In the light of the current upheaval in publishing, I’m curious how this sort of thing continues to happen. I mean, how does a book this blah get published? Who is the lazy editor that doesn’t say, look, this needs some re-thinking, before publication? Bragance is an accomplished writer; I would assume she could handle it. I don’t think this is an issue of my reading in the wrong genre, or missing some deeply interesting or mysterious element of the book. (For what it’s worth, my entire book group agrees the book failed, so it isn’t just me and even if that’s only six people, we rarely come to such easy accord.) The book is touted as serious literary fiction but it reads like a first draft, or three first drafts. If it was meant to be three interconnected novellas, Bragance fails to work both the form and the stories to a satisfying conclusion. The three parts of the novel don’t speak to each other, except on a very superficial level. And as I mentioned before, the three first-person narrators could have all been the exact same person.


The following most excellent and eloquent essay has been (s)linking around the web these days. The essay is on translation and written by Harvard University Press Editor Sharmila Sen. This bit will stay with me:

A translation is the original text’s wife. If too pretty, the translation must be cheating on her husband, the text. If faithful, the translation must not be very pretty.

I love that. And it was a timely sentence for me to read as I struggle with getting Ramuz into English. I recently got a disappointing rejection from a journal where an intern wrote, “I liked the French but the translation did not work”. Ouch. In the particular story I submitted, there were three POV shifts, a relatively unheard of use of a pronoun that doesn’t exist in English, unsettling shifts in tense and I won’t even go into Ramuz’s obsessional use of semi-colons. So, yes, she’s completely right, the translation doesn’t “work”. And maybe my translation fell short of resolving those issues so I’m more than willing to get back to the two texts and see what I can do to. But this is the struggle with translation…how to recreate/reflect the eccentricity of Ramuzian French in English to an Anglophone reader? I’ll just keep trying…

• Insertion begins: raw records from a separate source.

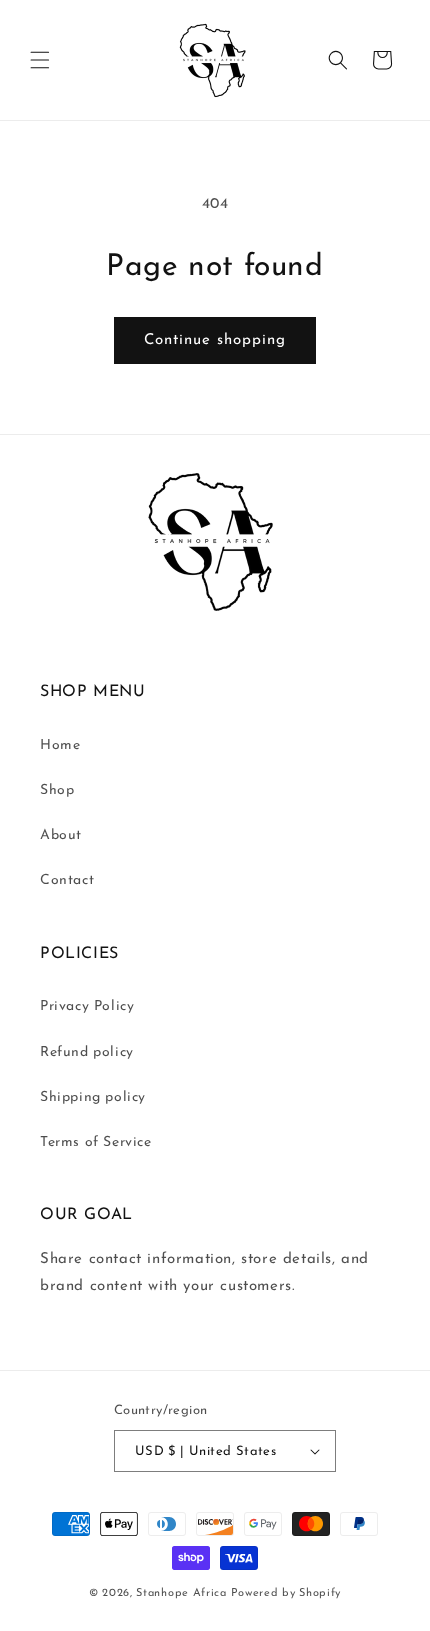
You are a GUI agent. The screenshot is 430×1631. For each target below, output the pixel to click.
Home (60, 745)
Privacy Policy (87, 1006)
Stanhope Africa (181, 1593)
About (61, 835)
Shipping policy (93, 1097)
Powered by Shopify (286, 1593)
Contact (67, 880)
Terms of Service (96, 1142)
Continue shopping (215, 340)
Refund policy (87, 1052)
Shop (57, 790)
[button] (40, 60)
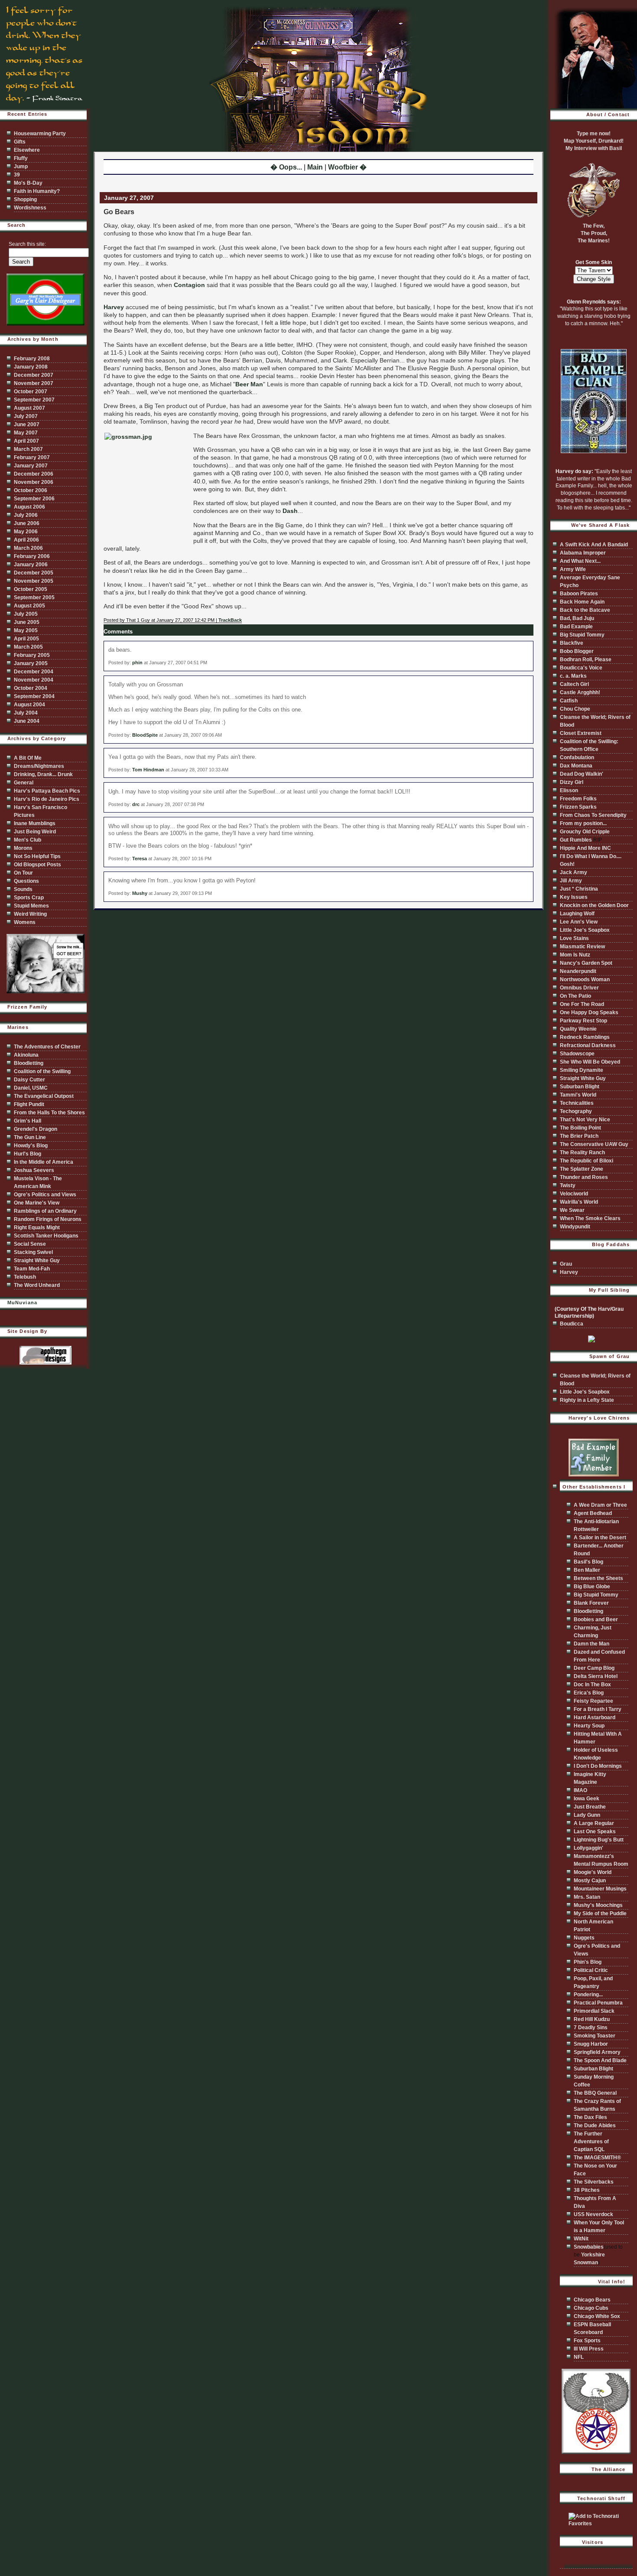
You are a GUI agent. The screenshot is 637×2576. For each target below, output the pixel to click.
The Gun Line (30, 1137)
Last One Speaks (595, 1831)
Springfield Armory (597, 2052)
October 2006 (30, 490)
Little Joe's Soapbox (585, 930)
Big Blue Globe (592, 1586)
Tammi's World (578, 1095)
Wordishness (30, 208)
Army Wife (573, 569)
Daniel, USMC (31, 1088)
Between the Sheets (598, 1578)
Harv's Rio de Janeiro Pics (46, 799)
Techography (576, 1111)
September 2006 (34, 499)
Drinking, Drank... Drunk (43, 774)
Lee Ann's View (579, 922)
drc (136, 804)
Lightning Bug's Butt (599, 1840)
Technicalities (577, 1103)
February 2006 (32, 556)
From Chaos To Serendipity (593, 815)
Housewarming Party (40, 134)
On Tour (23, 873)
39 (17, 175)
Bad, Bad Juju (577, 618)
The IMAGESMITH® (597, 2158)
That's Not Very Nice (585, 1120)
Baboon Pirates (579, 594)
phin (137, 662)
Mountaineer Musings (600, 1889)
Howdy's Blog (31, 1146)
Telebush (25, 1277)
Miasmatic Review (582, 947)
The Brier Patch (579, 1136)
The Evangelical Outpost (44, 1096)
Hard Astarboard (594, 1717)
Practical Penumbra (598, 2003)
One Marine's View (36, 1203)
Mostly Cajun (590, 1880)
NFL (579, 2357)
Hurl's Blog (27, 1154)
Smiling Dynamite (581, 1070)
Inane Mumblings (34, 823)
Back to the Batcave (585, 610)
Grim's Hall (27, 1121)
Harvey (114, 307)
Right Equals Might (37, 1227)
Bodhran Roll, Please (585, 659)
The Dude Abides (595, 2125)
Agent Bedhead (593, 1513)
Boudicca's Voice (581, 668)
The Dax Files (590, 2117)
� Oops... (286, 167)
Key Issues (574, 897)
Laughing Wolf (577, 914)
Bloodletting (28, 1063)
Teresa (139, 858)
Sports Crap (29, 898)
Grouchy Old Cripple (585, 832)
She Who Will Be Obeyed (590, 1062)
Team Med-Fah (32, 1269)
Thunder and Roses (584, 1177)
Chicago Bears (592, 2300)
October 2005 (30, 589)
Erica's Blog (589, 1693)
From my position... (583, 823)
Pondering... (588, 1995)
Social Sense (30, 1244)
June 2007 (26, 424)
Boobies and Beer (596, 1619)
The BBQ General (595, 2093)
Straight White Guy (37, 1260)
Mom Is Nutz (575, 955)
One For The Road (582, 1004)
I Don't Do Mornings (598, 1766)
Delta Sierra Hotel (596, 1676)
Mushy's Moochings (598, 1905)
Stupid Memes (31, 906)
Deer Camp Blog (594, 1668)
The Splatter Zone (581, 1169)
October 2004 (30, 688)
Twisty (567, 1185)
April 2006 (26, 540)
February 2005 (32, 655)
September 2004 (34, 696)
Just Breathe (590, 1807)
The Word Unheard (37, 1285)
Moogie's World (592, 1872)
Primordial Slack (594, 2011)
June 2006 (26, 523)
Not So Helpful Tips (37, 856)
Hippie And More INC (585, 848)
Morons (23, 848)
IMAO (580, 1790)
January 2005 (31, 663)
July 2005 (26, 614)
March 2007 (28, 449)
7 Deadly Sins (591, 2027)
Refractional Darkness (588, 1045)
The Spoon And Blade (600, 2060)
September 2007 (34, 400)
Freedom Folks (578, 799)
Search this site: (27, 244)
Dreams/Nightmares (39, 766)
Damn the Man (591, 1644)
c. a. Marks (573, 676)
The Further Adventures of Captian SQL (591, 2141)
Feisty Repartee (593, 1701)
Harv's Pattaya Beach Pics (47, 791)
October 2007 (30, 392)
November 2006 (33, 482)
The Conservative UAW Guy (594, 1144)
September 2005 (34, 597)
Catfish (569, 701)
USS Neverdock (593, 2214)
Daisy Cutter (29, 1080)
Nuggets (584, 1938)
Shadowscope (577, 1054)
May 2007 (26, 433)
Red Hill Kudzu (592, 2019)
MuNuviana (22, 1302)
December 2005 (33, 573)
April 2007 (26, 441)
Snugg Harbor (591, 2044)
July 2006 (26, 515)
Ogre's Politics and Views (45, 1195)
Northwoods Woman (585, 979)
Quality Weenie (578, 1029)
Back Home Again (582, 602)
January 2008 (31, 367)
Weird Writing (30, 914)
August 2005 (29, 606)
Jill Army (571, 881)
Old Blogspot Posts (37, 865)
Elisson (569, 790)
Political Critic (591, 1970)
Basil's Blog (588, 1562)
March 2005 (28, 647)
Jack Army (573, 872)
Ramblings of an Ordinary (45, 1211)
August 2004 (29, 705)
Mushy (139, 893)
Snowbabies (589, 2247)
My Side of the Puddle (600, 1913)
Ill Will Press (589, 2349)
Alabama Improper (583, 553)
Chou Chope (575, 709)
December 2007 (33, 375)
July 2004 (26, 713)
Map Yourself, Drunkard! (594, 141)
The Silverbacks (594, 2182)
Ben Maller (587, 1570)
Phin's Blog (587, 1962)
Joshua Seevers (34, 1170)
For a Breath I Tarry (597, 1709)
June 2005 (26, 622)
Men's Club (27, 840)
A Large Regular (594, 1823)
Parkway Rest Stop (583, 1021)
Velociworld (574, 1194)
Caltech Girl (574, 684)
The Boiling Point (580, 1128)
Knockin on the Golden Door (594, 905)
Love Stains (574, 938)
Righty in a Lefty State (587, 1400)
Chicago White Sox (597, 2316)
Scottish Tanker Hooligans (46, 1236)
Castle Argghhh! (580, 692)
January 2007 (31, 466)
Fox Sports (587, 2341)
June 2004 (26, 721)
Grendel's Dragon (35, 1129)
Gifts (20, 142)
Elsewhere (27, 150)
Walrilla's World (579, 1202)
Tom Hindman (148, 769)
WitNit (581, 2239)
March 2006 (28, 548)
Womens (25, 922)
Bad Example (576, 627)
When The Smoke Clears (590, 1218)
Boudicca (571, 1324)
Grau (566, 1264)
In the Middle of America (43, 1162)
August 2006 (29, 507)
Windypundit (575, 1227)
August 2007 (29, 408)
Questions (26, 881)
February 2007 (32, 457)
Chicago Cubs (591, 2308)
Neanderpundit (578, 971)
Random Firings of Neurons (47, 1219)
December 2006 (33, 474)
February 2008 (32, 359)
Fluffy (21, 158)
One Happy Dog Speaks (589, 1012)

My Virginia Woolf project is gaining momentum. I tucked into two of her earliest short stories over the weekend – Phyllis and Rosamond and The Mysterious Case of Miss V.  Phyllis and Rosamond is a detailed portrait of two women as well as a discussion of types. The story tosses the idea of freedom around, personal and intellectual freedom, amidst a discussion of marriage expectations. I won’t go into detail about The Mysterious Case of Miss V. because it was more abstract and less easy to describe, but it struck me while reading both stories that Woolf understood what the coming of modernity would mean for women, both the positives and the negatives, and already in her early work, she was trying to sort out the impending muddle.

And also, a small point, but I’m noticing how Woolf has several of her characters conflate hard, solid facts with the idea of comfort. It is a strange pairing. Yet emotions must have been shifting, unreliable things to get a grip on for someone like Woolf while facts were fixed, and dependable.  Comforting.